● Task description: The word "cell" occurs in some lines of the data. Return each such line.

[Saved data entries]
########
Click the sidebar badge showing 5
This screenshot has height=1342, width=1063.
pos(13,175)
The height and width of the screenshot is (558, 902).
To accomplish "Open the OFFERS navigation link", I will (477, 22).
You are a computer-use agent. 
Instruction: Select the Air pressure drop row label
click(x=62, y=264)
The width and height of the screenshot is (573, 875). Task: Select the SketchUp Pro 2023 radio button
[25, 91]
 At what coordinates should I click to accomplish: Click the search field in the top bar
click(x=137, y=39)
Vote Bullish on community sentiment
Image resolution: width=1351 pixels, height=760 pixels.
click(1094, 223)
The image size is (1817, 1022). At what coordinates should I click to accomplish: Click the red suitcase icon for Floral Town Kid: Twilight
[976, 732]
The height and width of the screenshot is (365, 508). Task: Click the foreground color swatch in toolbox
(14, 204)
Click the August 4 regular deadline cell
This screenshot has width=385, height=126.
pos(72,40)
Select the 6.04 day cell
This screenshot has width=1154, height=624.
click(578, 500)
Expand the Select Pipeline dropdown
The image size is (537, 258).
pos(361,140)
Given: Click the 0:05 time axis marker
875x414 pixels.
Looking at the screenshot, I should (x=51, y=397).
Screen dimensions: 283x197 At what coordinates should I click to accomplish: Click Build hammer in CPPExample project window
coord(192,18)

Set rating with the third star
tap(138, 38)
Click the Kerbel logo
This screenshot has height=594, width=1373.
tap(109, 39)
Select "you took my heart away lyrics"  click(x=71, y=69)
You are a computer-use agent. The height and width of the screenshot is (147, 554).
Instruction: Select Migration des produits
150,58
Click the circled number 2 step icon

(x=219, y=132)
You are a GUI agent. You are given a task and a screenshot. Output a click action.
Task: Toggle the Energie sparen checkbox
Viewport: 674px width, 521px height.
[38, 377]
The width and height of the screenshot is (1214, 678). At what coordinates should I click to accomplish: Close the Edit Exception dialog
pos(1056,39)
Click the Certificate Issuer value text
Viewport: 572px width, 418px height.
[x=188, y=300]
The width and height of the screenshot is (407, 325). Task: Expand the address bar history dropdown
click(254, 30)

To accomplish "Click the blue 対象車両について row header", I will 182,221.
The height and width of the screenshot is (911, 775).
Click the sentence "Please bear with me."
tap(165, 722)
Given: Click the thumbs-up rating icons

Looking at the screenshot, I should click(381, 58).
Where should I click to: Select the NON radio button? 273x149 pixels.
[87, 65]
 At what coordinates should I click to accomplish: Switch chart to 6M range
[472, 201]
########
● Your solution:
Click the August 4 regular deadline cell
Select the 6.04 day cell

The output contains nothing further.